Oxidative stress causes renal dopamine D1 receptor dysfunction and hypertension via mechanisms that involve nuclear factor-kappaB and protein kinase C.

Renal dopamine, via activation of D1 receptors, plays a role in maintaining sodium homeostasis and BP. There exists a defect in renal D1 receptor function in hypertension, diabetes, and aging, conditions that are associated with oxidative stress. However, the exact underlying mechanism of the oxidative stress-mediated impaired D1 receptor signaling and hypertension is not known. The effect of oxidative stress on renal D1 receptor function was investigated in healthy animals. Male Sprague-Dawley rats received tap water (vehicle) and 30 mM L-buthionine sulfoximine (BSO), an oxidant, with and without 1 mM tempol for 2 wk. Compared with vehicle, BSO treatment caused oxidative stress and increase in BP, which was accompanied by defective D1 receptor G-protein coupling and loss of natriuretic response to SKF38393. BSO treatment also increased NF-kappaB nuclear translocation, protein kinase C (PKC) activity and expression, G-protein-coupled receptor kinase-2 (GRK-2) membranous translocation, and D1 receptor serine phosphorylation.
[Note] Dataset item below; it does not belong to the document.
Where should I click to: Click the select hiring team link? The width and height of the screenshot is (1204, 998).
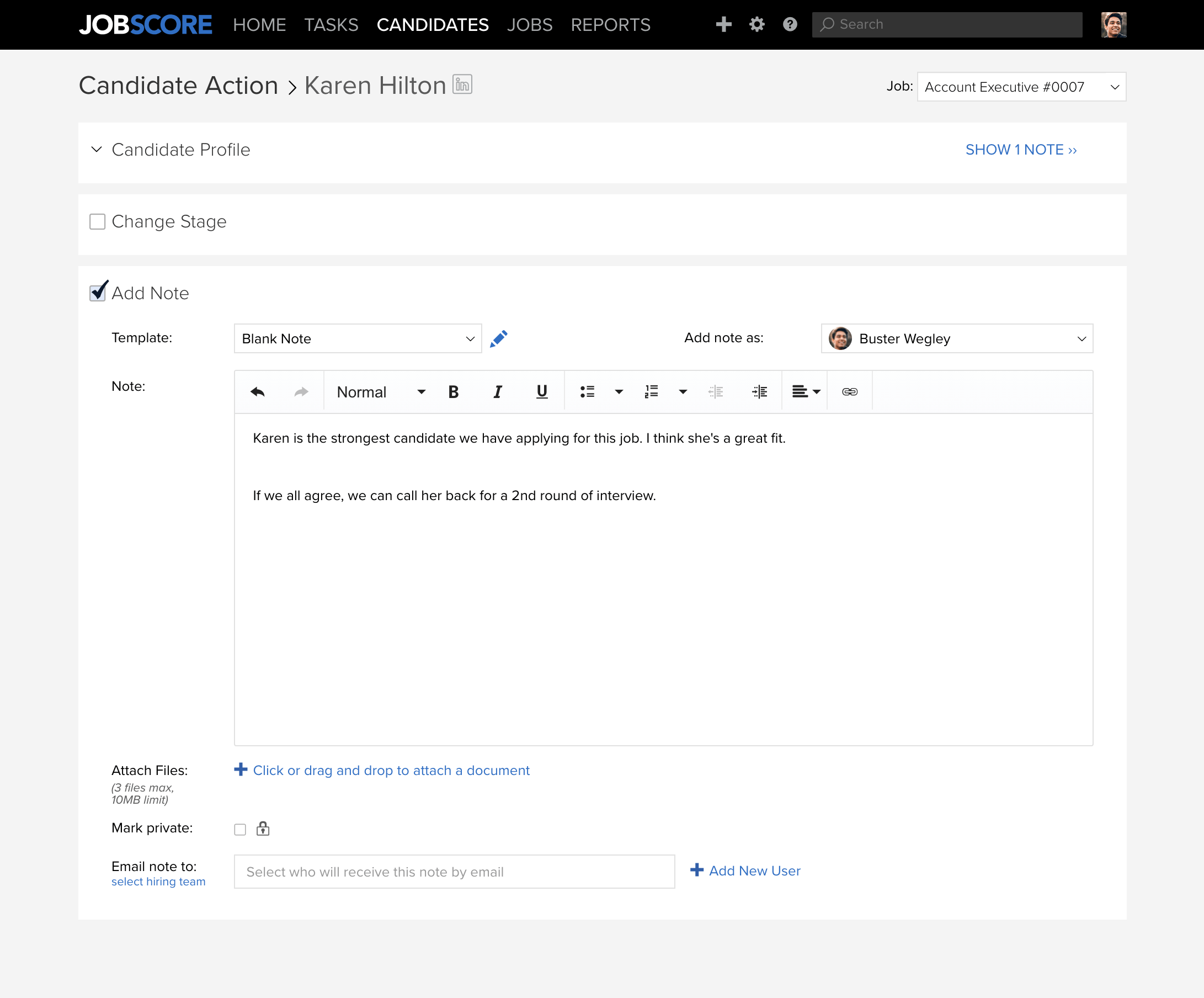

In BSO-treated rats' supplementation of tempol decreased oxidative stress, normalized BP, and restored D1 receptor G-protein coupling and natriuretic response to SKF38393. Tempol also normalized NF-kappaB translocation, PKC activity and expression, GRK-2 sequestration, and D1 receptor serine phosphorylation. In conclusion, these results show that oxidative stress activates NF-kappaB, causing an increase in PKC activity, which leads to GRK-2 translocation and subsequent D1 receptor hyper-serine phosphorylation and uncoupling. The functional consequence of this phenomenon was the inability of SKF38393 to inhibit Na/K-ATPase activity and promote sodium excretion, which may have contributed to increase in BP. Tempol reduced oxidative stress and thereby restored D1 receptor function and normalized BP.